Rancho Pescadero (also called "Punta del Cipreses") was a 4426 acre Mexican land grant in present day Monterey County, California given in 1836 by Governor Nicolás Gutiérrez to Fabián Barreto. Pescadero means fishing place in Spanish. The grant extended along the Pacific coast from Rancho Punta de Pinos and Seal Rocks south to Carmel by the Sea and encompassed present day Pebble Beach, California.

==History==
Fabián Barreto, a Mexican who came to Monterey in 1827 married María del Carmen Garcia Barreto Madariaga in 1833. Barreto received the one square league grant in 1836, but died in 1841. Barreto was "killed by a beam," [Schwald] presumably while building a house. His widow, Maria, married Juan Madariaga in 1844. Madariaga Adobe on Abrego Street in Monterey is named after his family. Juan Madariaga's mother was also named "Maria Madariaga" and the two Marias (and there were more) are often confused in local lore. Maria, the wife of Juan, sold the Rancho Pescadero before she married into the Madariaga family, so it never did belong to the Madariaga's. Maria - the Ghost Lady - most likely could not pay the taxes on the land, and was forced to sell it. David Jacks acquired the property through the Romies. Maria also likely did not understand what part of her holdings that she was selling, as title documents were often not available, which may account for the double-sale. The sudden death of the ill-fated Fabian Barreto, second husband of Maria, resulted in the passing of the land to John Romie and then to David Jacks. (a more complete description of this transaction history (with date discrepancies) can be found on a website dealing with the Hart Mansion - hartmansion.com.)

In 1846 (?) Maria Madariaga sold Rancho Pescadero to John Romie. John Frederick Romie and his wife, Maria A. Frohn (1801–1886), came from Hamburg, Germany to Mexico in 1835. In 1841 they came to Monterey where Romie operated a tailoring business.

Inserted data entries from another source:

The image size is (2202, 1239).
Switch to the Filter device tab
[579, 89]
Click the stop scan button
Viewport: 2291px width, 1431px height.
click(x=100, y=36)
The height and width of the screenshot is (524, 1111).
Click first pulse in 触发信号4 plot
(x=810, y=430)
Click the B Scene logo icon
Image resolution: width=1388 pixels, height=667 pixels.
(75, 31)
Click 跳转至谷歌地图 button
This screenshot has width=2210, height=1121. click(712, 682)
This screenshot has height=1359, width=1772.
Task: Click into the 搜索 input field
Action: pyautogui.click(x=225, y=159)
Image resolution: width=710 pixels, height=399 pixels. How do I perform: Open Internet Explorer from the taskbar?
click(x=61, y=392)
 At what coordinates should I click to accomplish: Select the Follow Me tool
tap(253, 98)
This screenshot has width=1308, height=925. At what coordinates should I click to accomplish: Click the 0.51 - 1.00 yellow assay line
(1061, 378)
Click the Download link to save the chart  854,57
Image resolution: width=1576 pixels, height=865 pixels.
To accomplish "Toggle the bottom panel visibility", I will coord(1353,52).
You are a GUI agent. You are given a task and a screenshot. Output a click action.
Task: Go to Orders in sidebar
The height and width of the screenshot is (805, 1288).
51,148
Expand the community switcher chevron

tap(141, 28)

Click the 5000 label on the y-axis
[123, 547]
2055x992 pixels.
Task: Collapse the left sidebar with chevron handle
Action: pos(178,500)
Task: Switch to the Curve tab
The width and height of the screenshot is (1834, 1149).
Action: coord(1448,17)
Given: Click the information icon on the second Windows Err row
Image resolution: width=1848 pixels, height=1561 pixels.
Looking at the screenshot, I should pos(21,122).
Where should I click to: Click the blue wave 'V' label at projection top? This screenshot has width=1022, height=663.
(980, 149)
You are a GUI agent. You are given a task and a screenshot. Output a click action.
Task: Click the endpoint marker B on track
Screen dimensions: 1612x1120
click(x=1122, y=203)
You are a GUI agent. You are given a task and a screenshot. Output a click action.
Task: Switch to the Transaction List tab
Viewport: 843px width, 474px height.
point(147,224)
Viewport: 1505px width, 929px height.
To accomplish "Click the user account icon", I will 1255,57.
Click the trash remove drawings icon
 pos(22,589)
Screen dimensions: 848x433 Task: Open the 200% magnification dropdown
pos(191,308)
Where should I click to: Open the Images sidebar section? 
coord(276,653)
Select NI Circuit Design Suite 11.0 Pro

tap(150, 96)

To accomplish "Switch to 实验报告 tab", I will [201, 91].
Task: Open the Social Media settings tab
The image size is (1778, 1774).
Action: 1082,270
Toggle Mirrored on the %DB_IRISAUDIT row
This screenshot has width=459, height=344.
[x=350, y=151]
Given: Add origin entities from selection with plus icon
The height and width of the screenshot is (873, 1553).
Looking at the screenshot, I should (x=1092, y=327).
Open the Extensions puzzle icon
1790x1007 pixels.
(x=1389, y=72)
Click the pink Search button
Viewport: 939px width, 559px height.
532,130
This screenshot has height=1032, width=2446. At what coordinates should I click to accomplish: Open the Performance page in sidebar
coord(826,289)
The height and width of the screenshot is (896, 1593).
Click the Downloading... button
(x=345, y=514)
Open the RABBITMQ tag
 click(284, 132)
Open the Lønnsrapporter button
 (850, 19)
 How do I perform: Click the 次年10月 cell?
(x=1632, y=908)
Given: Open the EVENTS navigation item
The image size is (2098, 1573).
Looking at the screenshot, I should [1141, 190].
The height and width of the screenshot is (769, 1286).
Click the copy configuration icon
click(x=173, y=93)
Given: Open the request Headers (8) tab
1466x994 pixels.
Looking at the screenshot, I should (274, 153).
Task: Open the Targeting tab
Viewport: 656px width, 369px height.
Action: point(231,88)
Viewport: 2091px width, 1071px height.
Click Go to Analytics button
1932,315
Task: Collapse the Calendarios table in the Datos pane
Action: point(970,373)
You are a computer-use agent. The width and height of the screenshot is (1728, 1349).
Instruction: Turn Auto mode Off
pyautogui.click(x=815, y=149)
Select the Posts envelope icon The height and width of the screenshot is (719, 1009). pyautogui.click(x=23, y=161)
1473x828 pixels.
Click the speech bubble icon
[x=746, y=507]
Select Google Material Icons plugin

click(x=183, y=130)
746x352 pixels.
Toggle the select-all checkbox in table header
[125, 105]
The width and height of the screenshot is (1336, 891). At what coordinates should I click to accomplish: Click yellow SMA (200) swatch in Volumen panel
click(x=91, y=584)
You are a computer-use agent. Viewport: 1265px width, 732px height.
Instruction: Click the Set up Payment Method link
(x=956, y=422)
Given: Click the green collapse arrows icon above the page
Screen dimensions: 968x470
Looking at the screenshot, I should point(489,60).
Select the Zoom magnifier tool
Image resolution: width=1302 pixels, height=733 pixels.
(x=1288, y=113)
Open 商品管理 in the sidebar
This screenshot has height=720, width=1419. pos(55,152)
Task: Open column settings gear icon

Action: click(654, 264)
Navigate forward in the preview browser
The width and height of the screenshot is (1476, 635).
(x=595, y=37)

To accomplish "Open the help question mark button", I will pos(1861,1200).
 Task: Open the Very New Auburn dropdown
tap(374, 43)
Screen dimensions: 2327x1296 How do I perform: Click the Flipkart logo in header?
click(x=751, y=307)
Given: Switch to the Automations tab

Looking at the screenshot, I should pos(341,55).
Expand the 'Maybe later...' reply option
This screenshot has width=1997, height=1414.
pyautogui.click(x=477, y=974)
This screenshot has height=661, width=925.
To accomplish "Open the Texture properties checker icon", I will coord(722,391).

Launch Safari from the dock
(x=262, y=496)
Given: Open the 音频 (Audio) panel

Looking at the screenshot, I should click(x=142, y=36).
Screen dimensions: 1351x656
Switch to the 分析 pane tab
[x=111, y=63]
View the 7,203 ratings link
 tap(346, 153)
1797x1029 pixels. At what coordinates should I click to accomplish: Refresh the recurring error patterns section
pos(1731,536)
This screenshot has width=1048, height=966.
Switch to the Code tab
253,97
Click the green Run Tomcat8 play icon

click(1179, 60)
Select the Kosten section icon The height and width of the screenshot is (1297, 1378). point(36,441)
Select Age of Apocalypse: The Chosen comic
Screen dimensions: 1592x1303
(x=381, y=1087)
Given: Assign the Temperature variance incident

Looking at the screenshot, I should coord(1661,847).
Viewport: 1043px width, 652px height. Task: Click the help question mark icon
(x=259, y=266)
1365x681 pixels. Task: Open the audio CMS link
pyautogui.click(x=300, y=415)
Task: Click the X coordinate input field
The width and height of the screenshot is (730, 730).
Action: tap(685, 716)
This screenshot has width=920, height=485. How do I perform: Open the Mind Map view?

After the discovery of gold, Romie went to the mines, and died at Placerville in 1850. His widow sold Rancho Pescadero to John C. Gore in 1852.

In 1860 [the year she died?] María Madariaga re-sold the land to David Jacks, who owned the adjoining Rancho Aguajito to the east. David Jacks married Maria Cristina Soledad Romie (1835-), the daughter of J. F. and Maria A. Frohn Romie in 1861.

With the cession of California to the United States following the Mexican-American War, the 1848 Treaty of Guadalupe Hidalgo provided that the land grants would be honored. As required by the Land Act of 1851, a claim for Rancho Pescadero was filed by John C. Gore with the Public Land Commission in 1853, but the grant was patented to David Jacks in 1868.

Litigation over the Rancho Pescadero double deed began in 1860. David Jacks sold the rancho to the Pacific Improvement Company in 1880. When Gore died in 1887, he willed the rancho and its troubles to his son, John C. Gore, Jr. The US Supreme Court dismissed the case in 1905.